Having spent many years living and travelling in Europe, and having worked in both the growth hormone and blood products industry, I’ve probably had more than my fair share of potential exposure to prions.  I’ve certainly attended enough scientific meetings, written enough position papers and sat through way too many chilling and tragic BBC news broadcasts on the subject. Here in the US, however, the subject has generated relatively little media or clinical attention. So I was interested to hear that the Centers for Disease Control and Prevention (CDC) has just published the results of its investigation into the risk of human exposure to prion disease. Specifically they looked at the risks associated with:

  • hunting
  • venison consumption
  • travel to areas in which prion diseases have been reported

in relation to three prion diseases: bovine spongiform encephalopathy (BSE or “Mad Cow Disease”), variant Creutzfeldt-Jakob disease (vCJD), and chronic wasting disease (CWD) of deer and elk.

Although rare, human prion diseases such as vCJD, result in the brain developing sponge-like holes. This causes progressive memory and personality changes, dementia, and problems with eyesight, speech and movement. CDC investigators evaluated the results of a 2006-2007 survey conducted in Connecticut, Georgia, Maryland, Minnesota, New Mexico, Oregon, and Tennessee, as well as five counties in the San Francisco Bay area, seven counties in the Greater Denver area, and 34 counties in western and northeastern New York. Survey participants were asked about behaviors that could be associated with exposure to the agents causing BSE and CWD, including travel to the nine countries considered to be BSE-endemic:

    • United Kingdom
    • Republic of Ireland
    • France
    • Portugal
    • Switzerland
    • Italy
    • The Netherlands
    • Germany
    • Spain

…and their cumulative length of stay in each of those countries. 29.5% of survey respondents reported travel to at least one of the nine BSE endemic countries since 1980. Travel to the UK was reported by 19.4%, and the median duration of travel was 14 days.

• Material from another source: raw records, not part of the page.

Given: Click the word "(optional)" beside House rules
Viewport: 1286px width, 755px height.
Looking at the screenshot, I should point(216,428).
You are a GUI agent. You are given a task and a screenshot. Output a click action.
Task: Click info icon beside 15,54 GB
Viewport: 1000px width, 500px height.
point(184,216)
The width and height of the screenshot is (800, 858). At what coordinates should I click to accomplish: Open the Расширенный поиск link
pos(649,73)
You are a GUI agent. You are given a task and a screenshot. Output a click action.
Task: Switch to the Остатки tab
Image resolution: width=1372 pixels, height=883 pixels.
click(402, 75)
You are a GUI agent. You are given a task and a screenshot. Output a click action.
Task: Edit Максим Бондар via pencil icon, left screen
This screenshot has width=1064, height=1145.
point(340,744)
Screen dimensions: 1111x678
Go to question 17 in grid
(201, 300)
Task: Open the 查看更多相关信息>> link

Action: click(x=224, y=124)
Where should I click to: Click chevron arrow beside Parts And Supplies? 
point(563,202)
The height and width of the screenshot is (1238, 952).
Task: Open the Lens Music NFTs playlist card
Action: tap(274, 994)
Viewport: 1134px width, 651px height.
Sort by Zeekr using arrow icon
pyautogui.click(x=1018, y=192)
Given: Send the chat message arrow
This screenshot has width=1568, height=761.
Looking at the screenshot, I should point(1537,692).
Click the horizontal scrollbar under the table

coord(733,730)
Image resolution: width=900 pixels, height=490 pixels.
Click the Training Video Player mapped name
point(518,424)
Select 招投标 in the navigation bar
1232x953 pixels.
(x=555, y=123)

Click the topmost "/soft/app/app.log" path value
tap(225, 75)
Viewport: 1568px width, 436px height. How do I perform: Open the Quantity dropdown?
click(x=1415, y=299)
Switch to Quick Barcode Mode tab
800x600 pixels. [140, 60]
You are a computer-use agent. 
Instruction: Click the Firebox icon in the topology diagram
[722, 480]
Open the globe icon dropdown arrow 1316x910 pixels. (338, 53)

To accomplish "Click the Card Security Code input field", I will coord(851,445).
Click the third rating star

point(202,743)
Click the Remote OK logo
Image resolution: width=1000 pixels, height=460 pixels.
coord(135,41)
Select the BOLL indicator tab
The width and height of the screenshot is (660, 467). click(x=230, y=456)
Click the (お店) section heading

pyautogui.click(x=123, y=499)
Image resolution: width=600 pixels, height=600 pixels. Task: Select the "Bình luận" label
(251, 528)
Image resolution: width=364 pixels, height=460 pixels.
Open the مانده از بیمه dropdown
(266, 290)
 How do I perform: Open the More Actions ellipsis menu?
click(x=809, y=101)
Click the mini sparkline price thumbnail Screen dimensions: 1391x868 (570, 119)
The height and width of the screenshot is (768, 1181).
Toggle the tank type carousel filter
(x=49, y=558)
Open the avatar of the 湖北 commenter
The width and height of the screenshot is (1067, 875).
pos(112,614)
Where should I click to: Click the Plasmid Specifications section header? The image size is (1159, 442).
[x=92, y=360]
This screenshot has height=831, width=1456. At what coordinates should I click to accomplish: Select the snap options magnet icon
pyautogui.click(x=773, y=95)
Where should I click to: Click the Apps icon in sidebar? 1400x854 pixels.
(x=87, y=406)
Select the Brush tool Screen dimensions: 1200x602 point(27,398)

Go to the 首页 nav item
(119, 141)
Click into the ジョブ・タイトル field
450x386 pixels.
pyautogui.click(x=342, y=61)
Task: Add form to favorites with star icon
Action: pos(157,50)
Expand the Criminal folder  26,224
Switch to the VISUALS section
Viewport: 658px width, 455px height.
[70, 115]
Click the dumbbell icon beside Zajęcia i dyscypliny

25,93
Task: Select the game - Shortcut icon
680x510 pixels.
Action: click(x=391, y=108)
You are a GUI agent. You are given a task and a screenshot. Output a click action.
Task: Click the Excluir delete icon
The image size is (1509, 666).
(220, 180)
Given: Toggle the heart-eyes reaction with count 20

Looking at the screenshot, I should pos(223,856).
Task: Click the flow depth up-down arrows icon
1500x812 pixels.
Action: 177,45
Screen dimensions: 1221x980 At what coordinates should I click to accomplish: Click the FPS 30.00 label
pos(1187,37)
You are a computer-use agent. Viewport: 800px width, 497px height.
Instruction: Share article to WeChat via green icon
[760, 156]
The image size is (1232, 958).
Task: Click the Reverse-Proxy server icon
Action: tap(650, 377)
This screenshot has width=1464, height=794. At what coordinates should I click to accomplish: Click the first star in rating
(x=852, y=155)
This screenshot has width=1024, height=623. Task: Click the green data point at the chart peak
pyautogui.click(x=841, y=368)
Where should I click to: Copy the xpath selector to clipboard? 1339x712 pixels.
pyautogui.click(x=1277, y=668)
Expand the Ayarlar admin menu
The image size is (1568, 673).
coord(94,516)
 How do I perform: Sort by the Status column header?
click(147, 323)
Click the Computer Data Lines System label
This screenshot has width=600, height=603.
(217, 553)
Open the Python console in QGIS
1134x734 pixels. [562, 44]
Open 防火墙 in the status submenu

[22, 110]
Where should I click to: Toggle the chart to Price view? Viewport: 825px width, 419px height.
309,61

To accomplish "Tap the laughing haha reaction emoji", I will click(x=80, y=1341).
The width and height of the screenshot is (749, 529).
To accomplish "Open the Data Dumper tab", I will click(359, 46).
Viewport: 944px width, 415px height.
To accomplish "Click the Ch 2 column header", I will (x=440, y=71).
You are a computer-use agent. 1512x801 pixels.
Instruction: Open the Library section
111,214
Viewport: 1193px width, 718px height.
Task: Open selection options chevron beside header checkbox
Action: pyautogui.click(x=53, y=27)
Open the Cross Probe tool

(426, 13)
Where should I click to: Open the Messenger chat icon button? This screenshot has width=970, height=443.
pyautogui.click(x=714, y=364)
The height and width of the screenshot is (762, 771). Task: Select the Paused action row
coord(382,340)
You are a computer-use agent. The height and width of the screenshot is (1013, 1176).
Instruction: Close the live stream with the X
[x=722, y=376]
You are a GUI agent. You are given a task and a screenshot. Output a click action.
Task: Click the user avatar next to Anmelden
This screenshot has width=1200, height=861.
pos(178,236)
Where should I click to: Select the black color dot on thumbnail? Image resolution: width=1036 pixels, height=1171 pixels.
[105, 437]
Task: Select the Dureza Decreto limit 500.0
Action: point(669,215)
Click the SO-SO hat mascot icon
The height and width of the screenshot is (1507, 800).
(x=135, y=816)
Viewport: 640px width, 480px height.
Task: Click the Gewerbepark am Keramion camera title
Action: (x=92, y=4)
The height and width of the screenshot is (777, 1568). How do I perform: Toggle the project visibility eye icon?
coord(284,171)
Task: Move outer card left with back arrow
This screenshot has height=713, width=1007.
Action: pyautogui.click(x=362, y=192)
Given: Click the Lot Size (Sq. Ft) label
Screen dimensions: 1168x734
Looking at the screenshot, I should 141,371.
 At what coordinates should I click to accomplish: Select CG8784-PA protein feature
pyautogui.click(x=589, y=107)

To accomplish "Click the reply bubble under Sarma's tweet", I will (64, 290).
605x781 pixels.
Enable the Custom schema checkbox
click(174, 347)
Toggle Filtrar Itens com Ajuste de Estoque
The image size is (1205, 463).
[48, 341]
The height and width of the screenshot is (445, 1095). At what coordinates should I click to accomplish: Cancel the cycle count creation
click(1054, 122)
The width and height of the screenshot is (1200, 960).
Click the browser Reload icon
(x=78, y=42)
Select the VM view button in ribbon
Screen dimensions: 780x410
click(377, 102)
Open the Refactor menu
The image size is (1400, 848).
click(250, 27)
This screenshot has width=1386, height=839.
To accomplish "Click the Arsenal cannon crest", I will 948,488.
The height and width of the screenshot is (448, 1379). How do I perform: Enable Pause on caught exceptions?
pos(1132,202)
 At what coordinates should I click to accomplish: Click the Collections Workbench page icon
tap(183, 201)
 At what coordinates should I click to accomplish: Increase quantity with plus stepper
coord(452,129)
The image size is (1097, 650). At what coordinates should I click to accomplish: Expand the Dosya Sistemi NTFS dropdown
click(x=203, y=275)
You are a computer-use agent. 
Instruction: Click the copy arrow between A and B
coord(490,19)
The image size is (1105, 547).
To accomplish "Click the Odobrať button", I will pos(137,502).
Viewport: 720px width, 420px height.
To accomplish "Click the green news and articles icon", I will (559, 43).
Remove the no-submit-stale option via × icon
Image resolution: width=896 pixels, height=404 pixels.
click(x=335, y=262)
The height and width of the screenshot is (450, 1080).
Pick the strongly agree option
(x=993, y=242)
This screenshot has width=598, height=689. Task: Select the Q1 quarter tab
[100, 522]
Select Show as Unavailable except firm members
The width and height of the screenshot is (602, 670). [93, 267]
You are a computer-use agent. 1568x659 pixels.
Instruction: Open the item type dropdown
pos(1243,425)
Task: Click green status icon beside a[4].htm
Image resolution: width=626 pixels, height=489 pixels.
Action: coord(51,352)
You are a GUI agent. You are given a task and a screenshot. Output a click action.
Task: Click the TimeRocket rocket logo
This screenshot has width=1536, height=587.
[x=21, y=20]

Respondents were asked if they ever had hunted for deer or elk, and if that hunting had taken place in northeastern Colorado, southeastern Wyoming or southwestern Nebraska, areas considered to be CWD-endemic. They were also asked if they had ever consumed venison, the frequency of consumption, and whether the meat came from the wild. 18.5% of survey respondents reporting having hunted for deer or elk. Of these, 1.2% reported having hunted for deer or elk in CWD-endemic areas. Venison consumption was reported by 67.4% of respondents with 88.6% of those having obtained all of their meat from the wild.

The CDC advises hunters in CWD-endemic areas to take simple precautions such as avoiding consuming meat from sickly deer or elk, avoiding consuming brain or spinal cord tissues, minimizing the handling of brain and spinal cord tissues, and wearing gloves when field-dressing carcasses.

And while the Agency did not warn against travel to Europe they say that the prevalence and extent of travel to the UK indicate that prion health concerns may also become issues for US residents. “While prion diseases are rare, they are generally fatal for anyone who becomes infected. More than anything else, the results of this study support the need for continued surveillance of prion diseases,” commented lead investigator Joseph Y. Abrams, MPH, National Center for Emerging and Zoonotic Infectious Diseases.

As always, Word on Health will be the first to let you know if there are any developments, providing of course that we stay stateside and become vegetarians!